JAKARTA - Amerika Serikat pada Kamis (27/3) mengumumkan bantuan baru senilai 73 juta dolar AS (sekitar Rp1,2 triliun) untuk pengungsi Rohingya, di tengah seruan Perserikatan Bangsa-Bangsa (PBB) agar komunitas internasional meningkatkan pendanaan kemanusiaan.

Juru bicara Departemen Luar Negeri AS, Tammy Bruce, menyatakan melalui platform X bahwa bantuan ini akan disalurkan melalui Program Pangan Dunia (WFP).

"Bantuan pangan dan gizi ini akan memberikan dukungan yang sangat dibutuhkan bagi lebih dari satu juta orang. Sangat penting bagi mitra internasional untuk berbagi tanggung jawab dalam menyediakan bantuan penyelamatan jiwa seperti ini," ujar Bruce, seperti dilansir Antara.

Bangladesh saat ini menampung lebih dari 1,3 juta pengungsi Rohingya di Cox’s Bazar, yang melarikan diri akibat penindasan militer Myanmar pada 2017.

Menurut Departemen Luar Negeri AS, Amerika Serikat merupakan penyumbang terbesar bagi pengungsi Rohingya, dengan total bantuan hampir 2,4 miliar dolar AS (sekitar Rp39,6 triliun) sejak 2017.

Sekretaris Jenderal PBB, Antonio Guterres, yang baru-baru ini mengunjungi kamp pengungsi di Cox’s Bazar, menyerukan dukungan global untuk memastikan pendanaan yang memadai guna mencegah penderitaan lebih lanjut.

Guterres memperingatkan bahwa tanpa dana yang cukup, kondisi di kamp pengungsi dapat semakin memburuk, menyebabkan lebih banyak penderitaan dan bahkan kematian.

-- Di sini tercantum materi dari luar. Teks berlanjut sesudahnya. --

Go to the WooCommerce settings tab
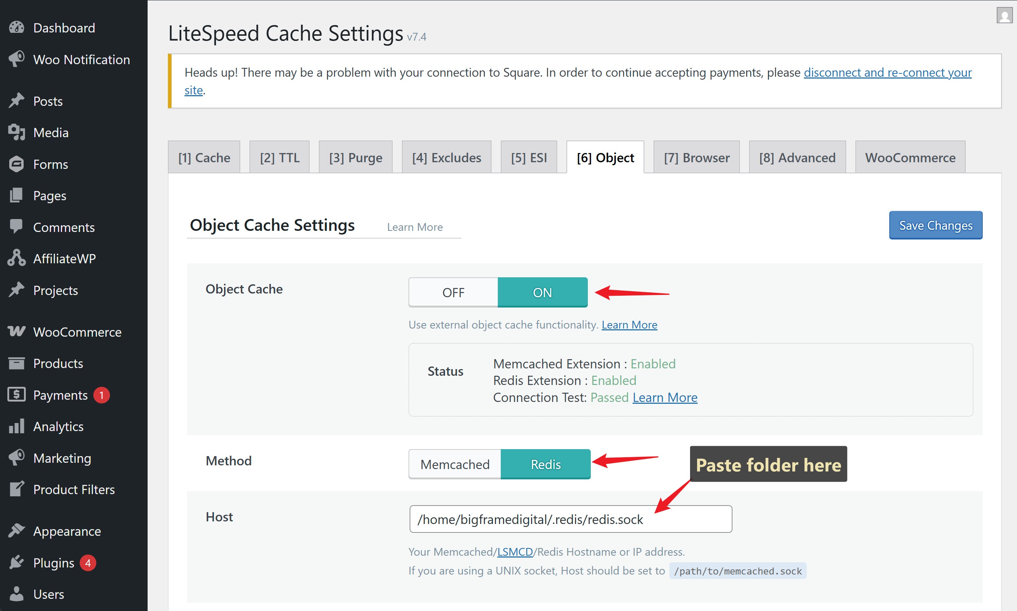This screenshot has width=1017, height=611. [910, 157]
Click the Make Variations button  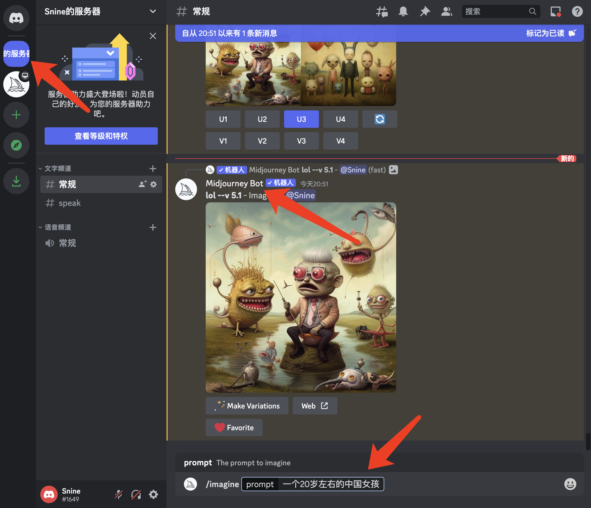[x=247, y=406]
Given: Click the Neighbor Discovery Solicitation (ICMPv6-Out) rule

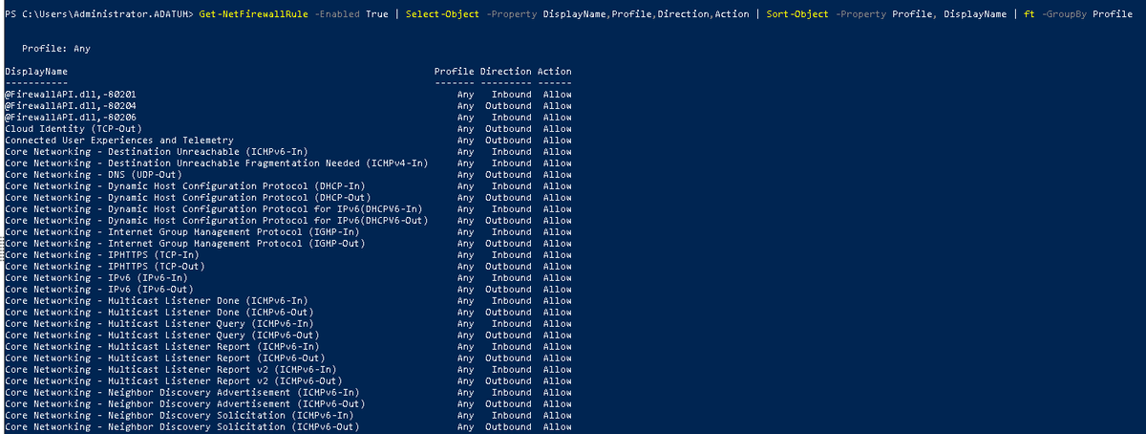Looking at the screenshot, I should click(181, 427).
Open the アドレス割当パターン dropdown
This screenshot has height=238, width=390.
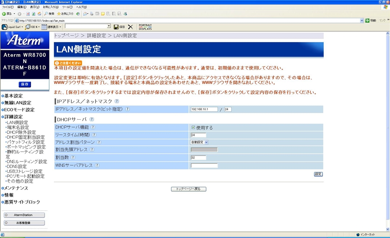[199, 142]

Sebelumnya, WFP mengumumkan bahwa mereka harus memangkas bantuan pangan bulanan bagi pengungsi Rohingya dari 12,50 dolar AS (sekitar Rp206.250) menjadi 6 dolar AS (sekitar Rp99.000) per orang mulai 1 April, kecuali jika dana darurat segera tersedia.

Namun, pada Kamis malam, Komisaris Pengungsi, Bantuan, dan Repatriasi Bangladesh, Mohammed Mizanur Rahman, mengatakan kepada Anadolu bahwa WFP telah meninjau kembali keputusan tersebut.

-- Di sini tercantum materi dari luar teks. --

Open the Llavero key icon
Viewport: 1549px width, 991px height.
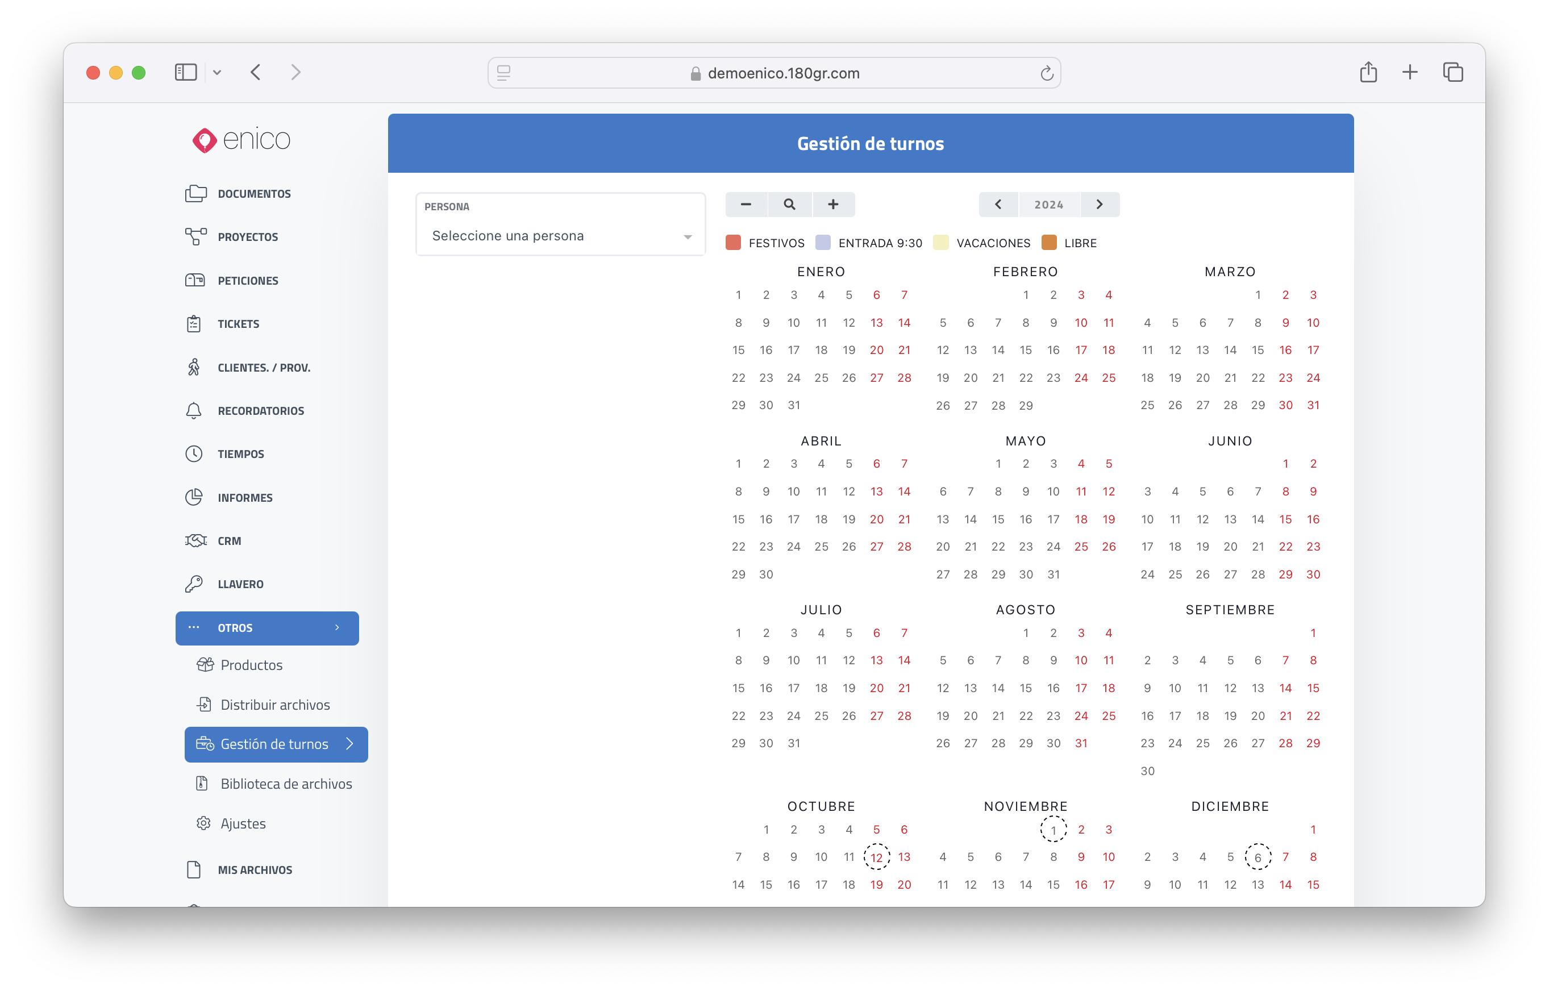point(194,584)
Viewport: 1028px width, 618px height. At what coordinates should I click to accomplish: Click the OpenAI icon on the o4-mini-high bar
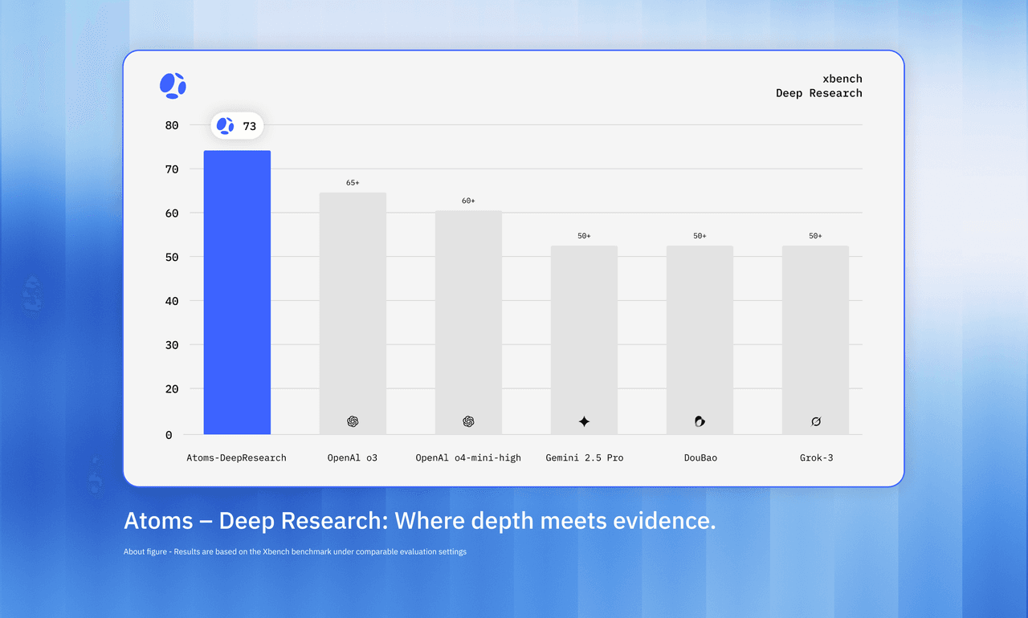coord(468,421)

Mengutip surat dari WFP, Rahman menyatakan bahwa lembaga tersebut telah "merevisi alokasi" menjadi 12 dolar AS per pengungsi di Cox’s Bazar dan 13 dolar AS (sekitar Rp214.500) per pengungsi di Bhashan Char.

Hingga kini, belum ada pernyataan resmi dari badan PBB mana pun terkait revisi ini, baik di Dhaka, Jenewa, maupun New York.